2.4 Population structure analysis
As linkage disequilibrium (LD) may affect the inference of population structure, the diploid SNPs were firstly filtered with LD (r 2) < 0.2 using PLINK 1.9 (Chang et al., 2015) with the parameters ‘–indep-pairwise 100 10 0.2’. To analyze data of diploids and triploids together, the pruned diploid SNPs were then compared with the triploid SNPs using the isec function in BCFtools (Danecek et al., 2021), and the intersection of SNPs was used for population structure analysis. Three methods were used to infer population genetic structure including principal component analysis (PCA), structure analysis and genetic distance analysis. The first method was used for diploids and triploids separately as well as all samples together, while the other two methods were used for diploids and triploids separately.

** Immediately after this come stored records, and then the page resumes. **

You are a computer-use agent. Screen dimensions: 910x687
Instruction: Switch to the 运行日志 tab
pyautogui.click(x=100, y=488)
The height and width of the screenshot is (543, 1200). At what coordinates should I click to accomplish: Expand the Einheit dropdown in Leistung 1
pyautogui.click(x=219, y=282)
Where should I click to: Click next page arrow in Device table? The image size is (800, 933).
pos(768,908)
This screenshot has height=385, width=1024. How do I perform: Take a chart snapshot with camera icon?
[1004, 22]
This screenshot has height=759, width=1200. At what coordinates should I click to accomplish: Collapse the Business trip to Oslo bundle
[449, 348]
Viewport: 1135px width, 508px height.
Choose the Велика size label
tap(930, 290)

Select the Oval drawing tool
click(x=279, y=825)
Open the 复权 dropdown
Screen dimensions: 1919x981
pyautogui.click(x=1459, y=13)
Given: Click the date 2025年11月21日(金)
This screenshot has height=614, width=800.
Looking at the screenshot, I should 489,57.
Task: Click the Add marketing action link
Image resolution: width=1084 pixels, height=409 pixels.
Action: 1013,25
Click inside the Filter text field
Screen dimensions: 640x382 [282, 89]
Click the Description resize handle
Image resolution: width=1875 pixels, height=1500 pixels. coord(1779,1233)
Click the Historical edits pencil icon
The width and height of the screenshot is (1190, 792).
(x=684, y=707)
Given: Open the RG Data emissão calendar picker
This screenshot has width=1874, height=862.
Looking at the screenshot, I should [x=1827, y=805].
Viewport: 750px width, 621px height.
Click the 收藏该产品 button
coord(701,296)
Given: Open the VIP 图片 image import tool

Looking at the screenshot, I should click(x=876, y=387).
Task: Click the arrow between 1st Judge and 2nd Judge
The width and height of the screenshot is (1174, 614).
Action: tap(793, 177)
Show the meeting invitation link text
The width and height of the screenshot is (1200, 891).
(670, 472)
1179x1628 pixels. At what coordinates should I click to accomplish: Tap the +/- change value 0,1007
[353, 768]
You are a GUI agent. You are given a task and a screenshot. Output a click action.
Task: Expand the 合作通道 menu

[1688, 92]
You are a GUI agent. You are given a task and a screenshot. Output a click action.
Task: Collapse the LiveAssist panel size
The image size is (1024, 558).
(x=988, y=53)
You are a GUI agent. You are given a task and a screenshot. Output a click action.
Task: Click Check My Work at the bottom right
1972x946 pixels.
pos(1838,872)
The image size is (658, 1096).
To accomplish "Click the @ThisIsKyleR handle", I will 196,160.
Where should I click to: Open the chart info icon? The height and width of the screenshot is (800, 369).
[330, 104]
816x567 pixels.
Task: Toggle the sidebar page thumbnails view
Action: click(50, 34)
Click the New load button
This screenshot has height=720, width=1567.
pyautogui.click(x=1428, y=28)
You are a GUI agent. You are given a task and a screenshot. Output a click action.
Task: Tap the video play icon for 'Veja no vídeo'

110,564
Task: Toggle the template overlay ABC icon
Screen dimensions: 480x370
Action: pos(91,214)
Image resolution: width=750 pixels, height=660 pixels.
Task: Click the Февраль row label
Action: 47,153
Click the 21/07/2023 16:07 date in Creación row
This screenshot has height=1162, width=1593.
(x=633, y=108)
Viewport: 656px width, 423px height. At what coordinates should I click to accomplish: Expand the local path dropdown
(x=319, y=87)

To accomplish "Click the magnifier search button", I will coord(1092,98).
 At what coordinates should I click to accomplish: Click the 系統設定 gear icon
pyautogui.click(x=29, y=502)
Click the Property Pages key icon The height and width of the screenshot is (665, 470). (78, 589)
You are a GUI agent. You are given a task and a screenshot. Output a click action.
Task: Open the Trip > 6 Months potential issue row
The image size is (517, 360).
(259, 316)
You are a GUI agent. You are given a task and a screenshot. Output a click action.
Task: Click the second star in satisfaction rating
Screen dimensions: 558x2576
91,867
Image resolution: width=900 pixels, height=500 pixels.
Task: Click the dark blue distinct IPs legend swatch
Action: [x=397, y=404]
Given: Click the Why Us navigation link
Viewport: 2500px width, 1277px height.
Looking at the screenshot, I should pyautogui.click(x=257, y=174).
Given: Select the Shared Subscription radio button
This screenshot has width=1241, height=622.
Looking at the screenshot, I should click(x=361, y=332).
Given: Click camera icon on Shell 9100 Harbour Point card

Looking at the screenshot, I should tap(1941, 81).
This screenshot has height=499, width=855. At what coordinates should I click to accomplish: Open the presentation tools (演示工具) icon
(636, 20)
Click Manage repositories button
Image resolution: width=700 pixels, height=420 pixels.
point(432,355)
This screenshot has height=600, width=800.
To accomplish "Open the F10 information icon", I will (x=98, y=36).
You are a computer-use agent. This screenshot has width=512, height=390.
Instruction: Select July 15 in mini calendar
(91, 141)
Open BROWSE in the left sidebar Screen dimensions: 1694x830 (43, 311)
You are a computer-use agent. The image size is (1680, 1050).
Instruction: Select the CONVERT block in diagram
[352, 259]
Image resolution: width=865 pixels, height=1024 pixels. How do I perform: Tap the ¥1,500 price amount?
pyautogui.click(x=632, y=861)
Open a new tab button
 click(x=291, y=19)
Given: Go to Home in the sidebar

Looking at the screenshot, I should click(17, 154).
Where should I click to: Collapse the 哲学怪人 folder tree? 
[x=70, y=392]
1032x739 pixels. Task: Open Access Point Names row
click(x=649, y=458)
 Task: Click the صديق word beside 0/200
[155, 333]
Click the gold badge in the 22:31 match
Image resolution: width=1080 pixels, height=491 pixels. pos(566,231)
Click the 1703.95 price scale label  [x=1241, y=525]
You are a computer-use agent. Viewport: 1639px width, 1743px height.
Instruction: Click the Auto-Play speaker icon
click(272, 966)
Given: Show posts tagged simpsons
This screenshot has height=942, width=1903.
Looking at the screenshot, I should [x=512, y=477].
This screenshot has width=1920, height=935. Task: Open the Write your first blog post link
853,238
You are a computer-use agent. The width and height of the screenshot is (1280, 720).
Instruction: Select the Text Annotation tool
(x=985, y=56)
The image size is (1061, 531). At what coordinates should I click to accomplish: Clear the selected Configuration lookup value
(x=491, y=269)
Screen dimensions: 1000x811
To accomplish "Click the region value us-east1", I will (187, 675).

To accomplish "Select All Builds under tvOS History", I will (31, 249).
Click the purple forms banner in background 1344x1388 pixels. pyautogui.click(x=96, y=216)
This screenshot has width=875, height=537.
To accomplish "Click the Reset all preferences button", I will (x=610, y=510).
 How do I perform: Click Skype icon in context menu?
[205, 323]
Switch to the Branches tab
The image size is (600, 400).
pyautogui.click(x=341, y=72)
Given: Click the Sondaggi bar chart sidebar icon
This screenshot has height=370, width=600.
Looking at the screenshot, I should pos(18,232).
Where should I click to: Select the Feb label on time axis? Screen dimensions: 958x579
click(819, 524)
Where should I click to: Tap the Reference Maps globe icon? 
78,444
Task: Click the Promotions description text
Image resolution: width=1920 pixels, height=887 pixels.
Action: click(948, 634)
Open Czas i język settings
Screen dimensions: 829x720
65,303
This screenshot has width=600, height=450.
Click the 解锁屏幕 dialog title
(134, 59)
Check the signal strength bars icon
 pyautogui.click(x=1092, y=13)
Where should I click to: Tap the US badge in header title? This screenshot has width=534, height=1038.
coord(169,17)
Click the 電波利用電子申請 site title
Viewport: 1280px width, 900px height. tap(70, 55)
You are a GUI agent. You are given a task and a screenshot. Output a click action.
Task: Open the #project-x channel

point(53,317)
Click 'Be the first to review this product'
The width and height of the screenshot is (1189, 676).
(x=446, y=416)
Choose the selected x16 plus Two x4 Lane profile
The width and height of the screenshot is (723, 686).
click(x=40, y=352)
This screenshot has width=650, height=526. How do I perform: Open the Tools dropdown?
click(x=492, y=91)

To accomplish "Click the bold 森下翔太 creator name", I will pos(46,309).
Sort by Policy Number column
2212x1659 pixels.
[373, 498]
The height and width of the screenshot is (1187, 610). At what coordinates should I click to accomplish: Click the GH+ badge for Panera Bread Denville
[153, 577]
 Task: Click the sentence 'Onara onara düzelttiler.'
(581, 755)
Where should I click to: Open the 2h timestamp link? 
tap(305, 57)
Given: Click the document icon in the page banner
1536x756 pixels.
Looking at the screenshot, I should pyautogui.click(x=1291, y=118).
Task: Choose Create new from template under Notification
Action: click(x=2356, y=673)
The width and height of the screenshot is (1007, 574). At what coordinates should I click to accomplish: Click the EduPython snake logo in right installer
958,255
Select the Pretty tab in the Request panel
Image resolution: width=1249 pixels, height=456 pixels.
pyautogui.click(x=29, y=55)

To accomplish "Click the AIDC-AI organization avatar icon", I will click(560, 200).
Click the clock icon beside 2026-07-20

For PCA, the genotype data at each locus was firstly converted into the frequency of the reference allele, that is, 0/0.5/1 for diploids and 0/0.33/0.67/1 for triploids. The PCA was then performed using the R built-in function prcomp with default parameters. The STRUCTURE software Version 2.3.4 (Pritchard et al., 2000) was used for genetic structure analysis with five run times for each K value ranging from 1 to 12. The optimal K , which indicates the most likely number of genetic clusters, was determined according to the method described in Evanno et al. (2005) (Evanno et al., 2005). For genetic distance analysis, the identity-by-state (IBS) which describes the genetic relationship among individuals was calculated using a custom R script. The minimum evolution phylogeny trees were constructed based on the genetic distance matrix of 1-IBS values using the FastME program (Lefort et al., 2015) and visualized using the online tool iTOL (http://itol.embl.de) (Letunic & Bork, 2019).
Pairwise genetic differentiation (F ST) and tests for significance were estimated for invasive populations and regionally defined genetic clusters of native populations using the R packageStAMPP (Pembleton et al., 2013). Additionally, genetic differentiation among populations was analyzed by an Analysis of Molecular Variance (AMOVA) using 100 permutations, where the variance components were partitioned between regions (invasive and source ranges), among populations within regions and within populations.